Kafka best practices edition → How to design Kafka message key and why it is important in…

Summary

Effective design of Kafka message keys is crucial for deduplication, message ordering, and avoiding data skewing, which directly impacts application performance and scalability.

Abstract

In Apache Kafka, a message key is a critical component that determines how messages are distributed and consumed. A well-designed key helps in deduplicating messages, ensuring ordered consumption when necessary, and preventing data skewing across partitions. Deduplication is achieved when the same key value leads to the replacement of older entries, assuming the log.cleaner.enable setting is true. Ordering consumption relies on a consistent key to ensure that messages are processed sequentially by a single consumer within a partition. Data skewing can be mitigated by designing keys that distribute data evenly across partitions, thus enabling horizontal scalability and optimal consumer performance. The design of the key should be tailored to the use case: for applications where message order is not a concern, a unique or null key can help distribute the load; for those requiring ordered processing, a generic grouping identifier as the key is recommended. Additionally, the introduction of record-level headers in Kafka 0.11.0 provides a better way to include metadata without affecting the key's functionality.

Opinions

The key should be carefully designed to avoid data skewing, which can lead to uneven consumer workloads and reduced performance.
Using a consistent key for related messages is essential for applications that require ordered processing.
Adding metadata to the key, a practice before Kafka 0.11.0, is considered a poor design choice; instead, record-level headers should be used for metadata.
Setting the key to null or a unique value can enhance horizontal scalability by distributing messages across partitions, allowing for increased throughput by adding more consumers.
The use of compacted topics in conjunction with well-designed keys can improve deduplication and storage efficiency.

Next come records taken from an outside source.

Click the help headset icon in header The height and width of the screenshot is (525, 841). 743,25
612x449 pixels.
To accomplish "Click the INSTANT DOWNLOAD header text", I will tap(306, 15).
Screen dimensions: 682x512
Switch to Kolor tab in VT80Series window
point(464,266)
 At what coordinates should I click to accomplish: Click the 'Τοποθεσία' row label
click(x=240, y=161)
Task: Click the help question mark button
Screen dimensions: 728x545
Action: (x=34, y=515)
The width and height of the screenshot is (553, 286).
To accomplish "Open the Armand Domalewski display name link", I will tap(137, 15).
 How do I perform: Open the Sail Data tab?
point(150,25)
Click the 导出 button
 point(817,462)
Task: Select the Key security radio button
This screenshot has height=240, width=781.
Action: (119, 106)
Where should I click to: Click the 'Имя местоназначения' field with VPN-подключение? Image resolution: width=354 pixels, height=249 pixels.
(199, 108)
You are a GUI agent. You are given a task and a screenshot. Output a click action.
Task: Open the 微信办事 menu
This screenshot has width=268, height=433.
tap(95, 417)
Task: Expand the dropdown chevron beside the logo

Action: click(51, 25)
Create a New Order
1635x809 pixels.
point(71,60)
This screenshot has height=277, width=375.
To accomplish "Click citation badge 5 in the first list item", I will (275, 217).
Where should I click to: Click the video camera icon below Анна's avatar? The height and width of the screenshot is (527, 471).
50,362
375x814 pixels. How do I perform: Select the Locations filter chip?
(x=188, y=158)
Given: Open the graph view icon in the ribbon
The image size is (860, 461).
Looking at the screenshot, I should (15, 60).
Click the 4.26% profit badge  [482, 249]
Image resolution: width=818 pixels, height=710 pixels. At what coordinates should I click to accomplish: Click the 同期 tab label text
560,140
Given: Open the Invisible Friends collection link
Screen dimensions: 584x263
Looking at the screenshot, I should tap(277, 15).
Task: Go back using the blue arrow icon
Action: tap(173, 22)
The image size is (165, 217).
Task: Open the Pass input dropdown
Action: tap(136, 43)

Kafka best practices edition → How to design Kafka message key and why it is important in determining application performance?

What is a Kafka Message: A record or unit of data within Kafka. Each message has a key and a value, and optionally headers.The key is commonly used for data about the message and the value is the body of the message

Message Key → Can be null or contain some value that say’s something about data, like user/email id or hash of message e.t.c

Message Value → It is the actual data that need to be send to kafka.

Why “Key” value is important →

Deduplication : If two Kafka keys contain the same value, then the old entry will be removed if log.cleaner.enable is true. This helps to achieve deduplication.

Ordering consumption: If the requirement of the consumer is to process messages in an orderly fashion, then the key should be defined in a way that is unique to ordering. Say if the key is an email id(like [email protected]), then all messages produced for that email id will land in the same partition. So as a partition can have only one consumer (with in same group id) that reads data, consumer can guarantee ordering. If key is a null or a unique value like the counter, then messages will be distributed across partitions, in which case consumers cannot vouch for ordering.

Data Skewing: If we use customer email id as key, then all data from the same customer will go to the same partition, so this will cause data skewing. If the application contains only two active customers, then say if Kafka topic contains 10 partitions, then only 2 partitions contains data all the time and remaining 8 partitions contains no data. So this will impact the performance of consumers because even though we increase consumers to increase throughput, say 1 consumer per partition, 8 consumers will be idle and 2 consumers will be working at full capacity to process the messages, so we cannot achieve horizontal scalability.

How to design key value → Depends on use case at hand as shown below

If ordering consumption is not an issue its always advised to set key to null or some value that is unique to the record( like : ), that will help to distribute the load across partitions which in turn helps to attain horizontal scalability, i.e we can simply increase consumers to process messages from multiple partitions, as messages are distributed, increasing consumers will increase application performance and processing power.

If ordering consumption is important, then set key to generic grouping identifier, like email id or customer id or organization id. So that all records for a given email or organization or customer, will land in the same partition.

Old habits die hard. If there is a need to add some metadata to a record, people using kafka before 0.11.0 , used to add it to the kafka “key”.E.g :. But this is a bad design because, If we are using a compacted topic, adding information to the key would make the record incorrectly appear as unique and if one of the metadata is same for most of the records then it can create data skew as mentioned above. So record level headers were introduced from Kafka 0.11.0 which provide a way to send list of Headers in each record.

List<Header> headers = Arrays.asList(new RecordHeader("header_key", "header_value".getBytes()));
ProducerRecord<String, String> record = new ProducerRecord<>("topic", null, "key", "value", headers);